China University of Science and Technology and ByteDance are about to jointly launch a milestone end-to-end long video generation model. This model can directly generate high-quality videos with **minutes-long duration, 480p resolution, and 24 frames per second (fps)**, and supports multi-shot scene transitions, marking a key breakthrough in domestic video generation technology in the global generative AI competition.
The core innovation of this achievement lies in its underlying algorithm - MoGA (Modular Global Attention), a new attention mechanism specifically designed to address context expansion and computational cost issues in long video generation. With the structural optimization of MoGA, the model can process up to 580K token of context information, significantly reducing computational costs, making it possible to generate long-duration, multi-scene videos.
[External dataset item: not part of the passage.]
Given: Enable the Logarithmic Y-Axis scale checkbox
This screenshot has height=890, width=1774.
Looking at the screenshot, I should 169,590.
The research team stated that traditional video generation models are often limited by memory and computing power, capable of generating only a few seconds of animated GIFs or short films. The introduction of MoGA allows the model to "generate in one go" a "mini short film" with multiple scene transitions and coherent visual storytelling, greatly expanding the application boundaries of generative video models.
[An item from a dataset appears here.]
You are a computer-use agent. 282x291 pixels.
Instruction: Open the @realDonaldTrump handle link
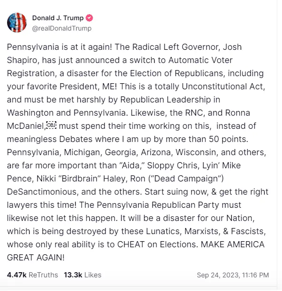click(62, 28)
Additionally, MoGA has a high level of modularity and compatibility, and can be directly integrated with existing efficient acceleration libraries (such as FlashAttention, xFormers, DeepSpeed, etc.), achieving faster training and inference efficiency. This means that the technology not only has scientific and technological breakthrough significance but also has the potential for industrial application, and can be applied in fields such as film and television creation, advertisement generation, game cutscenes, and digital human content production.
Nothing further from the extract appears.